(Recorded data)

# # # # #

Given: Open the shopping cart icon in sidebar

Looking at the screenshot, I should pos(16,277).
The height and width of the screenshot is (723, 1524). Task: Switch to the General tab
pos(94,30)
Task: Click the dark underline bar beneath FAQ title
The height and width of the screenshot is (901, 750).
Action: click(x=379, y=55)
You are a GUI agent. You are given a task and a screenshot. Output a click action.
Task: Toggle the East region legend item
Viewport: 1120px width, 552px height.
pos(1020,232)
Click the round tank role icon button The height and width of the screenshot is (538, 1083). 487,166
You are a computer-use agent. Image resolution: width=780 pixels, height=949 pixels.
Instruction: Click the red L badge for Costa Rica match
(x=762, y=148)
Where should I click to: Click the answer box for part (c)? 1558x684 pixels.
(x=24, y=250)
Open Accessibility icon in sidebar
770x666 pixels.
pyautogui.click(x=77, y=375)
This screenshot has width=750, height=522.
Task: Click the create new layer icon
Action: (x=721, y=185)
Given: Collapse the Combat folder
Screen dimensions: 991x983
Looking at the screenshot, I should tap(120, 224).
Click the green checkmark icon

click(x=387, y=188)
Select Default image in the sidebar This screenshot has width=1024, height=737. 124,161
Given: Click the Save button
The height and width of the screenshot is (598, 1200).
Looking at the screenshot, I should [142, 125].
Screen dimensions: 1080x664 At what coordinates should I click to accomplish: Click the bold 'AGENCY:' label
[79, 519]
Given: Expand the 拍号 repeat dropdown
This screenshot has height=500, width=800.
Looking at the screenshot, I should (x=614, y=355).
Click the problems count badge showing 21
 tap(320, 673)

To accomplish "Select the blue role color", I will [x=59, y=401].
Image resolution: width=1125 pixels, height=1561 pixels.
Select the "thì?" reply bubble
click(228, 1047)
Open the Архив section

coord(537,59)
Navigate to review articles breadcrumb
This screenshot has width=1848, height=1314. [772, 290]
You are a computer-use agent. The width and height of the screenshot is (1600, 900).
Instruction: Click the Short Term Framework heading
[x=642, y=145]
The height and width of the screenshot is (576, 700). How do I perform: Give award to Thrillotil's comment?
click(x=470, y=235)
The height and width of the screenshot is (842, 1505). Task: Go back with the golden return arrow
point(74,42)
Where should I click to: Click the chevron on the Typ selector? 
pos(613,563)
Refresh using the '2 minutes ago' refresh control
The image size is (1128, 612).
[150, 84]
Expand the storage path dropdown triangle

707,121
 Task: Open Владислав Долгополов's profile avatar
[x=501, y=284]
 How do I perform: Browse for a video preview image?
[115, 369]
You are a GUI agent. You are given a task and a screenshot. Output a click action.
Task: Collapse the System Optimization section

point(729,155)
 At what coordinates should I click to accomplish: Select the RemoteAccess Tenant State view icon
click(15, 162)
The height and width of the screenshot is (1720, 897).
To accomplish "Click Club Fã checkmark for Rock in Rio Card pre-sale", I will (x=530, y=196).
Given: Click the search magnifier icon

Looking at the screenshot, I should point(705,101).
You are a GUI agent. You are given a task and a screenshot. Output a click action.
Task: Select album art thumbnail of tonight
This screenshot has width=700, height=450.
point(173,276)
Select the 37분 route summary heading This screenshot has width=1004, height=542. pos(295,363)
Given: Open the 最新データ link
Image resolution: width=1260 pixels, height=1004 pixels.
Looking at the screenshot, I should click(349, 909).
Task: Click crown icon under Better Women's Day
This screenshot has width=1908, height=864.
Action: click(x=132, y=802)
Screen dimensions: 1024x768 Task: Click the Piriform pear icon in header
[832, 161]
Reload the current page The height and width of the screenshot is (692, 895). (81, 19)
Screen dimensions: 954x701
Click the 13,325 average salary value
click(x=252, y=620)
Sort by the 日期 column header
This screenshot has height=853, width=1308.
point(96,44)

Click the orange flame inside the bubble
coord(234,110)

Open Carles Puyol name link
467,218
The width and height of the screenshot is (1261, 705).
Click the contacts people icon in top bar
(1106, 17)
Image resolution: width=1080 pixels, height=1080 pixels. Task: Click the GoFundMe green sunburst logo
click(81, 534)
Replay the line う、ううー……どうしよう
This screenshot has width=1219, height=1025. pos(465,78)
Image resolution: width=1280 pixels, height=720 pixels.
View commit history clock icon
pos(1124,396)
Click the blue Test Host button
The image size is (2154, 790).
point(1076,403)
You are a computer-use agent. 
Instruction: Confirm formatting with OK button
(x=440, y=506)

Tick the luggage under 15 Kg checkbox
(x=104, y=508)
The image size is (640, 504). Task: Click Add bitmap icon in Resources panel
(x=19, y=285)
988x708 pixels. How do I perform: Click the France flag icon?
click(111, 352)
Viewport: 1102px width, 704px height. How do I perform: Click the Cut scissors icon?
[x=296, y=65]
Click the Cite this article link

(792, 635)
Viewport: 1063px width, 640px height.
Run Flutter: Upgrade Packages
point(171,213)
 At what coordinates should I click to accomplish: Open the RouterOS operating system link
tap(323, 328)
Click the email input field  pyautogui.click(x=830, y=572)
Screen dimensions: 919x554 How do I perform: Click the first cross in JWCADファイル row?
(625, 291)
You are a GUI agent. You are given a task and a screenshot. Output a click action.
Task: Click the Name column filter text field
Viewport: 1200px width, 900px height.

# # # # #

Please make an exact copy of every record, leaving nothing out.

Given: Open the shopping cart icon in sidebar

Looking at the screenshot, I should pos(16,277).
The height and width of the screenshot is (723, 1524). Task: Switch to the General tab
pos(94,30)
Task: Click the dark underline bar beneath FAQ title
The height and width of the screenshot is (901, 750).
Action: click(x=379, y=55)
You are a GUI agent. You are given a task and a screenshot. Output a click action.
Task: Toggle the East region legend item
Viewport: 1120px width, 552px height.
pos(1020,232)
Click the round tank role icon button The height and width of the screenshot is (538, 1083). 487,166
You are a computer-use agent. Image resolution: width=780 pixels, height=949 pixels.
Instruction: Click the red L badge for Costa Rica match
(x=762, y=148)
Where should I click to: Click the answer box for part (c)? 1558x684 pixels.
(x=24, y=250)
Open Accessibility icon in sidebar
770x666 pixels.
pyautogui.click(x=77, y=375)
This screenshot has width=750, height=522.
Task: Click the create new layer icon
Action: (x=721, y=185)
Given: Collapse the Combat folder
Screen dimensions: 991x983
Looking at the screenshot, I should tap(120, 224).
Click the green checkmark icon

click(x=387, y=188)
Select Default image in the sidebar This screenshot has width=1024, height=737. 124,161
Given: Click the Save button
The height and width of the screenshot is (598, 1200).
Looking at the screenshot, I should [142, 125].
Screen dimensions: 1080x664 At what coordinates should I click to accomplish: Click the bold 'AGENCY:' label
[79, 519]
Given: Expand the 拍号 repeat dropdown
This screenshot has height=500, width=800.
Looking at the screenshot, I should (x=614, y=355).
Click the problems count badge showing 21
 tap(320, 673)

To accomplish "Select the blue role color", I will [x=59, y=401].
Image resolution: width=1125 pixels, height=1561 pixels.
Select the "thì?" reply bubble
click(228, 1047)
Open the Архив section

coord(537,59)
Navigate to review articles breadcrumb
This screenshot has width=1848, height=1314. [772, 290]
You are a computer-use agent. The width and height of the screenshot is (1600, 900).
Instruction: Click the Short Term Framework heading
[x=642, y=145]
The height and width of the screenshot is (576, 700). How do I perform: Give award to Thrillotil's comment?
click(x=470, y=235)
The height and width of the screenshot is (842, 1505). Task: Go back with the golden return arrow
point(74,42)
Where should I click to: Click the chevron on the Typ selector? 
pos(613,563)
Refresh using the '2 minutes ago' refresh control
The image size is (1128, 612).
[150, 84]
Expand the storage path dropdown triangle

707,121
 Task: Open Владислав Долгополов's profile avatar
[x=501, y=284]
 How do I perform: Browse for a video preview image?
[115, 369]
You are a GUI agent. You are given a task and a screenshot. Output a click action.
Task: Collapse the System Optimization section

point(729,155)
 At what coordinates should I click to accomplish: Select the RemoteAccess Tenant State view icon
click(15, 162)
The height and width of the screenshot is (1720, 897).
To accomplish "Click Club Fã checkmark for Rock in Rio Card pre-sale", I will (x=530, y=196).
Given: Click the search magnifier icon

Looking at the screenshot, I should point(705,101).
You are a GUI agent. You are given a task and a screenshot. Output a click action.
Task: Select album art thumbnail of tonight
This screenshot has width=700, height=450.
point(173,276)
Select the 37분 route summary heading This screenshot has width=1004, height=542. pos(295,363)
Given: Open the 最新データ link
Image resolution: width=1260 pixels, height=1004 pixels.
Looking at the screenshot, I should click(349, 909).
Task: Click crown icon under Better Women's Day
This screenshot has width=1908, height=864.
Action: click(x=132, y=802)
Screen dimensions: 1024x768 Task: Click the Piriform pear icon in header
[832, 161]
Reload the current page The height and width of the screenshot is (692, 895). (81, 19)
Screen dimensions: 954x701
Click the 13,325 average salary value
click(x=252, y=620)
Sort by the 日期 column header
This screenshot has height=853, width=1308.
point(96,44)

Click the orange flame inside the bubble
coord(234,110)

Open Carles Puyol name link
467,218
The width and height of the screenshot is (1261, 705).
Click the contacts people icon in top bar
(1106, 17)
Image resolution: width=1080 pixels, height=1080 pixels. Task: Click the GoFundMe green sunburst logo
click(81, 534)
Replay the line う、ううー……どうしよう
This screenshot has width=1219, height=1025. pos(465,78)
Image resolution: width=1280 pixels, height=720 pixels.
View commit history clock icon
pos(1124,396)
Click the blue Test Host button
The image size is (2154, 790).
point(1076,403)
You are a computer-use agent. 
Instruction: Confirm formatting with OK button
(x=440, y=506)

Tick the luggage under 15 Kg checkbox
(x=104, y=508)
The image size is (640, 504). Task: Click Add bitmap icon in Resources panel
(x=19, y=285)
988x708 pixels. How do I perform: Click the France flag icon?
click(111, 352)
Viewport: 1102px width, 704px height. How do I perform: Click the Cut scissors icon?
[x=296, y=65]
Click the Cite this article link

(792, 635)
Viewport: 1063px width, 640px height.
Run Flutter: Upgrade Packages
point(171,213)
 At what coordinates should I click to accomplish: Open the RouterOS operating system link
tap(323, 328)
Click the email input field  pyautogui.click(x=830, y=572)
Screen dimensions: 919x554 How do I perform: Click the first cross in JWCADファイル row?
(625, 291)
You are a GUI agent. You are given a task and a screenshot. Output a click action.
Task: Click the Name column filter text field
Viewport: 1200px width, 900px height.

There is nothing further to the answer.